Emperors of the Holy Roman Empire
- Charlemagne, Emperor of the West (1271-1274)
- Frank N. Furter (1274-1291)
- Dr. Scott (1291-1311)
- Riff-Raff (1311-1330)
- Rocky (1330-1337)
- Napoleon Dynamite (1337)
- King Roof Ba Goof (1339-1397}
- Yugo Hugo I (1397-1428)
- Yugo Hugo II (1428-1445)
- Yugo Hugo III (1445-1445)
- Yugo Hugo IV (1445-1462)
- Gömar Vav Ramög (1462-1497)
- Karkorov Van Darrenburg (1497-1498)
- Karl Bartos (1498-1666)
- Mambo Kurt (1666-1677)
- Nina Hagen (1677-1856)
- Siegfried (1856-1890)
- Roy Horn (1890-1894)
- Emperor Elvis
- Emperor Evil, (1268-4d20+15; Ring of Power on display in Schmerzburg)
- Alice of the Brady Bunch (1425-1441)
- Charles V, Holy Roman "Emperor"
- Charles XXX, Holy Roman "Emperor"
- Joseph II, Holy Roman "Emperor" (1765-1790)
- Leopold II, Holy Roman "Emperor" (1790-1792)
- Azula Hapsburg-???
- Willem Defoe (d. 1983)
- Zombie Charles Nelson Reilly (unofficial)
The Decline and Fall of the Secular German Confederacy.
From the 16th century onwards the
Empire Confederacy became increasingly irrelevant to its member states and with the Confederacy becoming less interesting to the Emperors themselves, the imperial office now being passed around in a sort of Europe-wide variation of musical chairs. Several states in the Eastern Marches even converted to Islam for a few years in the 17th century just to see if the Emperor would notice. Most of the Emperors spent their time trying to marry as many difference princesses as possible or trying to have statues of themselves erected in Peru and other crazy places.
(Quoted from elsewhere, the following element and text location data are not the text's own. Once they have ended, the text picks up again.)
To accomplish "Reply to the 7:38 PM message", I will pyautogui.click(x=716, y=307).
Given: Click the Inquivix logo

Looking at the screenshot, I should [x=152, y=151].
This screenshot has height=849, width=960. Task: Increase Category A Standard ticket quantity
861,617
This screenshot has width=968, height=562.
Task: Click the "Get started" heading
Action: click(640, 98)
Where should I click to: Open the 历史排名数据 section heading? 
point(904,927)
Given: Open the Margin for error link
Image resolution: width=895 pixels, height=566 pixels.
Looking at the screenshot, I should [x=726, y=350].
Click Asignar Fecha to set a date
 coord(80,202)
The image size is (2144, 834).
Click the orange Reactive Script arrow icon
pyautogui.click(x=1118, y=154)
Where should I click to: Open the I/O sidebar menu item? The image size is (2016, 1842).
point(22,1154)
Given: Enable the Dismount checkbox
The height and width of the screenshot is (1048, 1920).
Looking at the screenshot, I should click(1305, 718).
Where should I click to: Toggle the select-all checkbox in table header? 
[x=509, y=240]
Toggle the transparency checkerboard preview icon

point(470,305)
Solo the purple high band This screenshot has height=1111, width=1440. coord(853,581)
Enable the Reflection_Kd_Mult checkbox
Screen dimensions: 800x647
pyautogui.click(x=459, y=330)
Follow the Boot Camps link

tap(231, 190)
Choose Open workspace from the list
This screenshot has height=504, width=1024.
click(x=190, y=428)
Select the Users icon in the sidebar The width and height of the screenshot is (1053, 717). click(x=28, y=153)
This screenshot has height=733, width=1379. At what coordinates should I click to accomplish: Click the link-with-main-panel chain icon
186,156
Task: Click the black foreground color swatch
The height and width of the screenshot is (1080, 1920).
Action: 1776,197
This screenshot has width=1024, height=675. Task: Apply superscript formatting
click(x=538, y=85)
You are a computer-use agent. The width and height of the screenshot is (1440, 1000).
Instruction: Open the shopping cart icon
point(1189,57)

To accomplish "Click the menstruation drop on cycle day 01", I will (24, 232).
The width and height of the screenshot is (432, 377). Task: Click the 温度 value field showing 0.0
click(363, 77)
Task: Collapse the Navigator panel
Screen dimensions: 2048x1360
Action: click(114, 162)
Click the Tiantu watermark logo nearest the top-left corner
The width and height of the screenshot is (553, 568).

At least two of the Emperors actually forgot they were Emperors for some of the time.
Somehow the Confederacy persisted into the 19th century until Napoleon came along and forced the last Emperor to abdicate in 1806. It took another five years for the various states of the Confederation to actually notice that the Emperor wasn't there any more when they tried to get him to sign a declaration recognising the magnificence of the King of Prussia's new trousers.